How to Read ORC Files from S3 or an InputStream in Java
There doesn’t seem to be a nice way to read ORC files directly from S3 in a Java class not running in a Spark context.
The problem with OrcFile.createReader
For instance, given an S3Object
from the AWS SDK for Java that contains an ORC file, how can we evaluate the contents of the file in a Java class?
The Apache-provided OrcFile
class with createReader()
is designed to read from the Hadoop filesystem, not directly from S3.
Let’s see how we can use a mock filesystem to imitate HDFS and read an ORC file from an S3Object
.
Converting an ORC file to JSON using a mock filesystem
We’re going to use a mock filesystem found in Apache’s ORC test implementations.
Suppose we want to write a function that takes in an S3Object
and returns a JSON string of the data in the ORC file.
Let’s take a look at the steps and function to get an idea of how we plan to achieve this, then we’ll go through the four extra files needed to make it happen.

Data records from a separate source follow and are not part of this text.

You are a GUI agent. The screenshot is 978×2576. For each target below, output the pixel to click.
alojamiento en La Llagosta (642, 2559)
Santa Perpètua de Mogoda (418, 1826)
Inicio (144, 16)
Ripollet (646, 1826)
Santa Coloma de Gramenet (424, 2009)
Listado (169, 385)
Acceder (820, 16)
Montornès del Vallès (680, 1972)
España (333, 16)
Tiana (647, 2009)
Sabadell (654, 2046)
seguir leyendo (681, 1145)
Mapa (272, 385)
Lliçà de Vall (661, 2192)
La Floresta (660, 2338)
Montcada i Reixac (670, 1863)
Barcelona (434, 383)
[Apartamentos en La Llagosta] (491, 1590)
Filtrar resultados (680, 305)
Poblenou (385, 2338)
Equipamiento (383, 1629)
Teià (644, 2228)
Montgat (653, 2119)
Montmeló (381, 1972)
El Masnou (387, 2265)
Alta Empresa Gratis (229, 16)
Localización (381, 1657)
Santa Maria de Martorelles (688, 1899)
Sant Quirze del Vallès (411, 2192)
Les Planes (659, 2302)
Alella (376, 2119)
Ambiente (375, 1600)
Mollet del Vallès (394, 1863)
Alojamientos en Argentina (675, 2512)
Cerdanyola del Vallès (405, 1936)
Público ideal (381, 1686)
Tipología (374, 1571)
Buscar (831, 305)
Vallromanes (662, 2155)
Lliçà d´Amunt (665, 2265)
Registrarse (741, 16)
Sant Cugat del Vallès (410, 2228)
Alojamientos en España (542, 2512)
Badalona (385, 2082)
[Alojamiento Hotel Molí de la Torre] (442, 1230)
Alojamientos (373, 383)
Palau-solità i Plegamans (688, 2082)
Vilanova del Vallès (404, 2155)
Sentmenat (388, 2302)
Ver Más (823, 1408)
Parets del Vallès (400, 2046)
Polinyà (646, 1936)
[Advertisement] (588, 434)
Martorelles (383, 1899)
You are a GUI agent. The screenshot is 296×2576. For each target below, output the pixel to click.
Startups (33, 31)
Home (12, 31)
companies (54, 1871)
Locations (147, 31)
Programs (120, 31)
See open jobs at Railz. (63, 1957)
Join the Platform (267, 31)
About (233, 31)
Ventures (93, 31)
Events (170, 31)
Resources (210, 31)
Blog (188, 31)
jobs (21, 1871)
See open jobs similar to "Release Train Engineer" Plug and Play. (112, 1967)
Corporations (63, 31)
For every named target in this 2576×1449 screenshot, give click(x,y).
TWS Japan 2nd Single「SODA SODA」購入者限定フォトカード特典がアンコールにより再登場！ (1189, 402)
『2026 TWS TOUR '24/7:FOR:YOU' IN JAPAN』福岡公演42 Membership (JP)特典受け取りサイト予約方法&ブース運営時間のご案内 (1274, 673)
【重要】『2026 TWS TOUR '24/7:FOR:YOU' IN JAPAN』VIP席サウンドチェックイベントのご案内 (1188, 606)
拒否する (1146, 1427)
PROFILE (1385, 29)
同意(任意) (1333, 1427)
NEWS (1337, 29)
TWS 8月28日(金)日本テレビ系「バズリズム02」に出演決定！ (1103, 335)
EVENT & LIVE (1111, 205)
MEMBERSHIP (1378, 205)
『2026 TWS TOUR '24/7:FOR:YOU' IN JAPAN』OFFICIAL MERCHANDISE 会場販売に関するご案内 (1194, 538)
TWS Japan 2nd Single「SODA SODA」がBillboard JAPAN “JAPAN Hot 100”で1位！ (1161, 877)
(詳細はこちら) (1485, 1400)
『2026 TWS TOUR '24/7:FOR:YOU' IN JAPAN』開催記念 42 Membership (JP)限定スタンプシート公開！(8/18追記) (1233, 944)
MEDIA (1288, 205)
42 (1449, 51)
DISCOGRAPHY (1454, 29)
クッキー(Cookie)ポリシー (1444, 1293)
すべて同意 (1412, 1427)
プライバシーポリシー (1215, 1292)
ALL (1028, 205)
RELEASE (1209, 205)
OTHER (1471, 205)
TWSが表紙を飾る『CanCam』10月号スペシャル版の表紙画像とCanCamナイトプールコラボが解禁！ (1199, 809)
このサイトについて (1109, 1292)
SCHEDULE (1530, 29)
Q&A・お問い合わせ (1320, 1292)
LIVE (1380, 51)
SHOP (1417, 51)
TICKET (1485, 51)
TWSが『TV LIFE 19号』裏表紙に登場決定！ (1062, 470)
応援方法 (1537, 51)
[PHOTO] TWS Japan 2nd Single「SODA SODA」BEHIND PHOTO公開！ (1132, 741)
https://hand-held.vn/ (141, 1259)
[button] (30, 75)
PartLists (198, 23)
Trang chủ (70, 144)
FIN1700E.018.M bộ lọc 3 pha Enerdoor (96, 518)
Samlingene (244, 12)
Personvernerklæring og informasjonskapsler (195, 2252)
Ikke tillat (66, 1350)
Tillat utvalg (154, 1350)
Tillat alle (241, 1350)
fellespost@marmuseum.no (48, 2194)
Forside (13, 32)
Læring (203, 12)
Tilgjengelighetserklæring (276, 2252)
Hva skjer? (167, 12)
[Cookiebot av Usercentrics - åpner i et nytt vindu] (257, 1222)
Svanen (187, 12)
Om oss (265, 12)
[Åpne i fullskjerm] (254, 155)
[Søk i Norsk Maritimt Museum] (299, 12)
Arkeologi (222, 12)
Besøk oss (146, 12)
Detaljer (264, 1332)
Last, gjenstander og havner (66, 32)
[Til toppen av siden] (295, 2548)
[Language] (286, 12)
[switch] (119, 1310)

- Obtain byte array of the ORC file contents in S3
- Add this byte array to our mock filesystem
- Read the byte array from the mock filesystem
- Convert contents to a JSON string
- Profit
import com.amazonaws.services.s3.model.S3Object;
import java.io.InputStream;
import java.io.StringWriter;
import org.apache.hadoop.conf.Configuration;
import org.apache.hadoop.fs.Path;
import org.apache.orc.OrcFile;
import org.apache.orc.Reader;
import org.apache.orc.impl.MockFileSystem;
import org.apache.orc.tools.convert.OrcToJson;
String orcToJsonString(S3Object object) throws Exception {
// Step 1
InputStream stream = object.getObjectContent();
byte[] streamBytes = stream.readAllBytes();
// Step 2
Configuration conf = new Configuration();
MockFileSystem fs = new MockFileSystem(conf, streamBytes);
// Step 3
Reader reader = OrcFile.createReader(
new Path("/foobar"),
OrcFile.readerOptions(conf).filesystem(fs)
);
// Step 4
StringWriter contents = new StringWriter();
OrcToJson.printJsonData(contents, reader);
// Step 5
return contents.toString();
}
The following four files can be used to read an ORC file from S3.
MockFileSystem
Our mock filesystem will extend Hadoop’s FileSystem
class, which can be implemented as a local filesystem for testing purposes.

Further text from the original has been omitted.